=== ЗАДАНИЯ ===
[A] Воспроизведите текст о концептуализме, приведенный ниже: всё, начиная со слов «Тогда уже не» и вниз до слов «языка инкорпорирующего строя.».
[B] Ответьте по тексту о концептуализме на три вопроса, помечая ответы так же, как вопросы:
(i) Чей термин, согласно тексту, обозначает симулякр?
(ii) Как называется трактат Г. Э. Лессинга?
(iii) Что, по Лессингу, изображает поэзия?
[C] Перечислите всех людей, названных по имени в тексте о концептуализме.

=== ФРАГМЕНТ ДОКУМЕНТА ===
# # # # #
Попытка вынести сетку концептов в объективный предметный мир выливается у поэтов-концептуалистов в обнаружение окостенения языка и невозможности проникнуть в сознание другого. Так концептуалист подходит к новой попытке преодолеть это застывание путем превращения концепта в симулякр (термин Ж. Бодрийара и Ж. Батая).

Симулякр - это не псевдо-понятие, иначе он снова стал бы концептом (пусть и ложным). Симулякр образует акт мгновенного существования, и именно поэтому важен для онтологической поэтики. Художественное произведение концептуалистов мгновенно и необратимо, существует только в момент восприятия. Лишь симулякр обладает гибкостью и способностью «мерцать», необходимым для выражения «мерцающего» смысла, не передаваемого языковым клише.

Формальный облик симулякра является словом. И только нарушение грамматических правил, семантических норм, то есть отношение к слову как к стеклянной прозрачной игрушке становится внешним описанием симулякра:

...Когда бы ему сжаться в точку -

Да только хуже будет быть.

Тогда уже не быть листочку,

Уже одной трагедье быть...

(Д. А. Пригов)

В концептуальной поэзии вопрос укорененности текста в реальности решается своеобразно: концептуальное художественное произведение является разрывом имени и вещи. Имя в долгом функционировании языка становится «иной вещью», концептом. Клиширование, застывание концептов делает невозможным диалог, художественное восприятие, и тогда язык уступает молчанию, концепт - симулякру.

В художественной среде московского концептуализма предпринимается попытка выхода из семиотической реальности и постижения мифологической ирреальности. Эту попытку можно считать закономерной для конца XX столетия, который характеризуется возвратом культуры к мифологическому мышлению, а также стилизацией языка инкорпорирующего строя.

Язык осознается носителями такого мышления не как язык, а как часть реальности, но такая часть, которая равна всей реальности. И поэтому, как утверждает Д. А. Пригов, процесс бытийствования текста является укладыванием живого языка по силовым линиям чужого силового поля.

Как считают многие исследователи, концептуализм отличает резкая вербализация изобразительного пространства (словно автор не чувствует разницы между предметом, его пространственным отображением и называнием). Там же, где слово и изображение начинают вторить друг другу, образуется мифическое пространство пустоты.

В своем знаменитом трактате «Лаокоон» Г. Э. Лессинг из того самоочевидного факта, что поэзия и живопись пользуются разным материалом: живопись - красками, которые располагаются друг возле друга, поэзия - словами, которые следуют друг за другом, делает вывод, что у этих двух видов искусства разные области освоения. Живопись изображает положение вещей в пространстве, а поэзия - их изменение во времени.

В концептуализме была предпринята попытка изменить самый статус изобразительного и словесного произведений, слив их воедино. Суть такого эксперимента состоит в том, чтобы соположив рядом изображение и слово, заставить их отображать друг друга.
# # # # #
=== ИСХОДНЫЕ МАТЕРИАЛЫ ===
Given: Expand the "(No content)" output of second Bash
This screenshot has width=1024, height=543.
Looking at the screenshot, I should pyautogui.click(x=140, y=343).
# # # # #
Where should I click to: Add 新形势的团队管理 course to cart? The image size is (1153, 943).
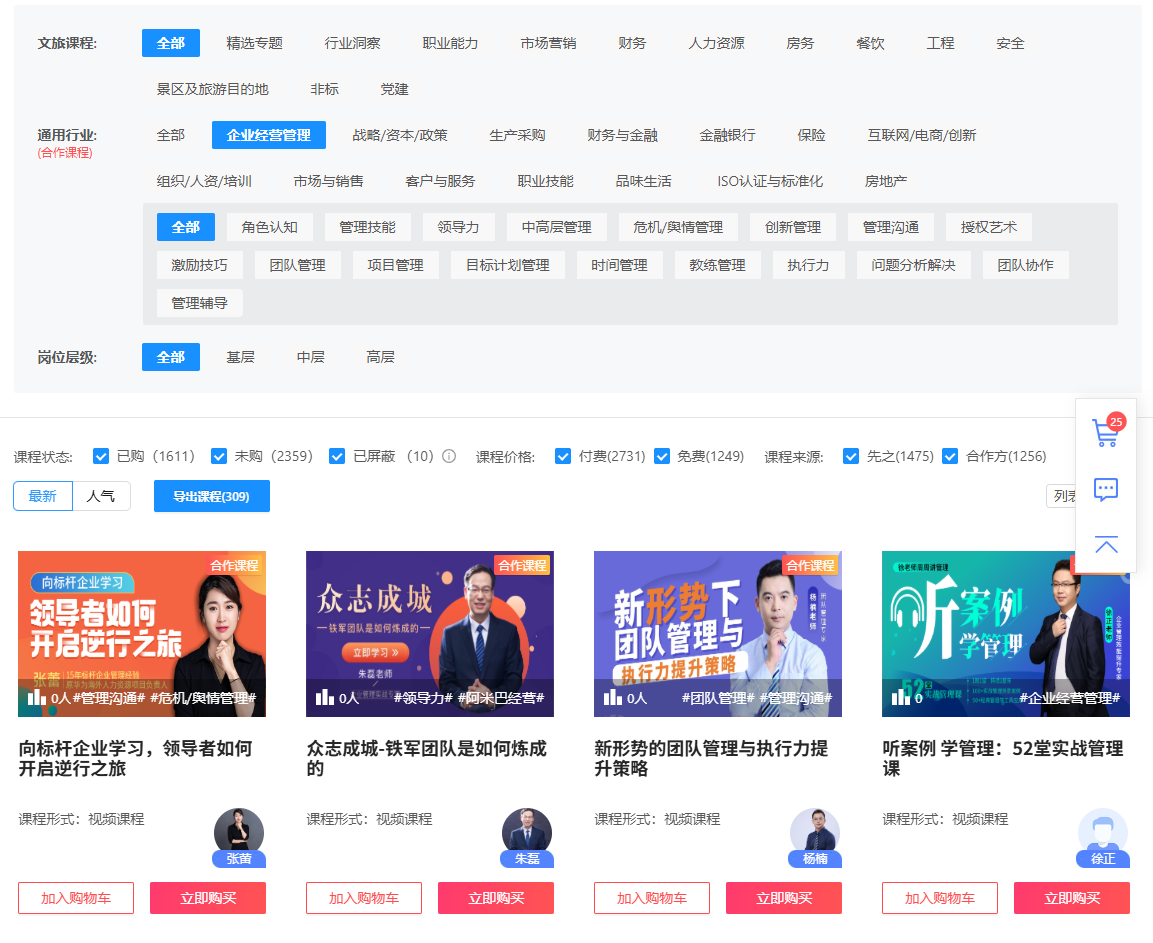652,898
# # # # #
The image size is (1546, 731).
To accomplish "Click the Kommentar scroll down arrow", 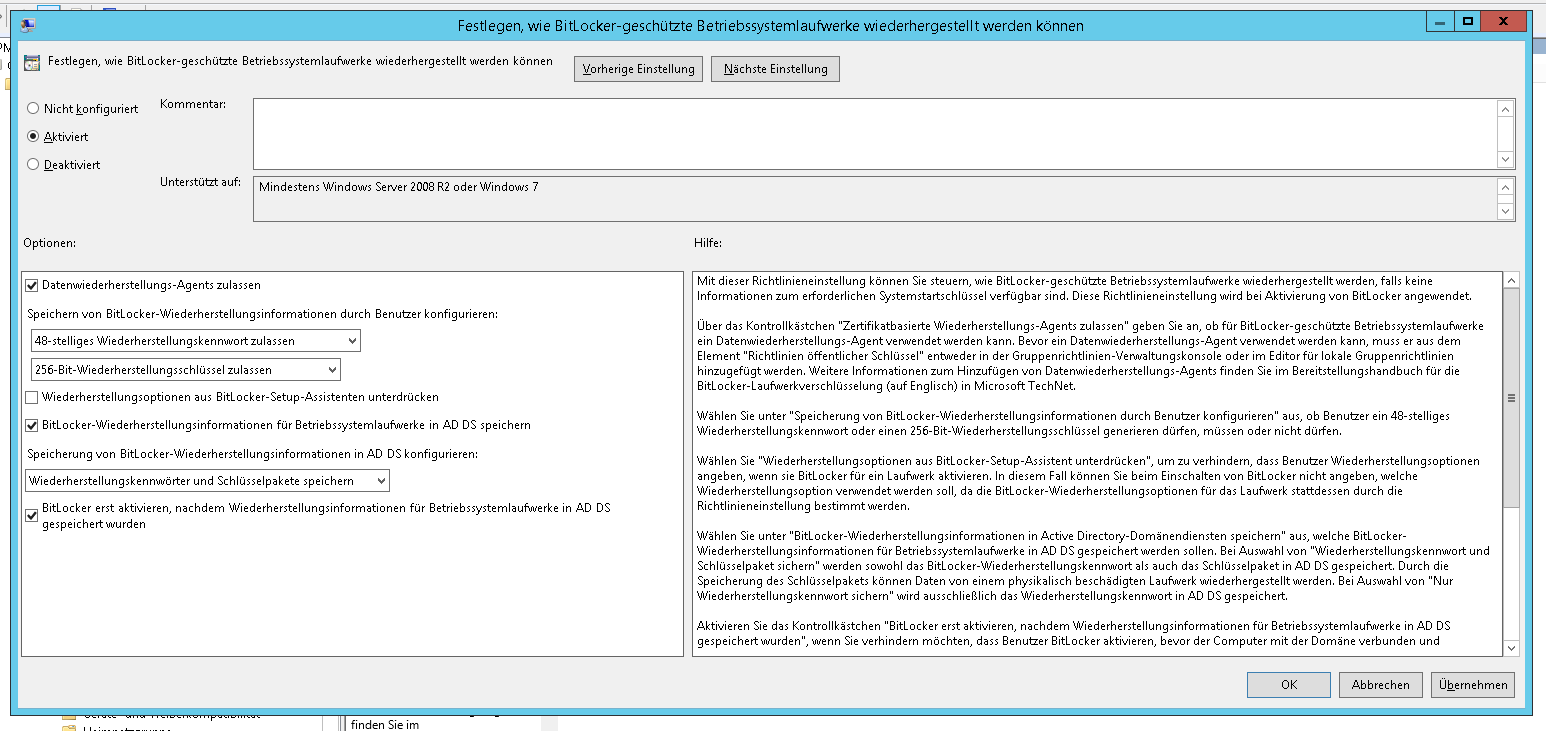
# # # # #
=== ОТВЕТЫ К ЗАДАНИЯМ ===
[A]
Тогда уже не быть листочку,

Уже одной трагедье быть...

(Д. А. Пригов)

В концептуальной поэзии вопрос укорененности текста в реальности решается своеобразно: концептуальное художественное произведение является разрывом имени и вещи. Имя в долгом функционировании языка становится «иной вещью», концептом. Клиширование, застывание концептов делает невозможным диалог, художественное восприятие, и тогда язык уступает молчанию, концепт - симулякру.

В художественной среде московского концептуализма предпринимается попытка выхода из семиотической реальности и постижения мифологической ирреальности. Эту попытку можно считать закономерной для конца XX столетия, который характеризуется возвратом культуры к мифологическому мышлению, а также стилизацией языка инкорпорирующего строя.

[B]
(i) Термин Ж. Бодрийара и Ж. Батая.
(ii) «Лаокоон».
(iii) Изменение вещей во времени.

[C] Ж. Бодрийар, Ж. Батай, Д. А. Пригов, Г. Э. Лессинг.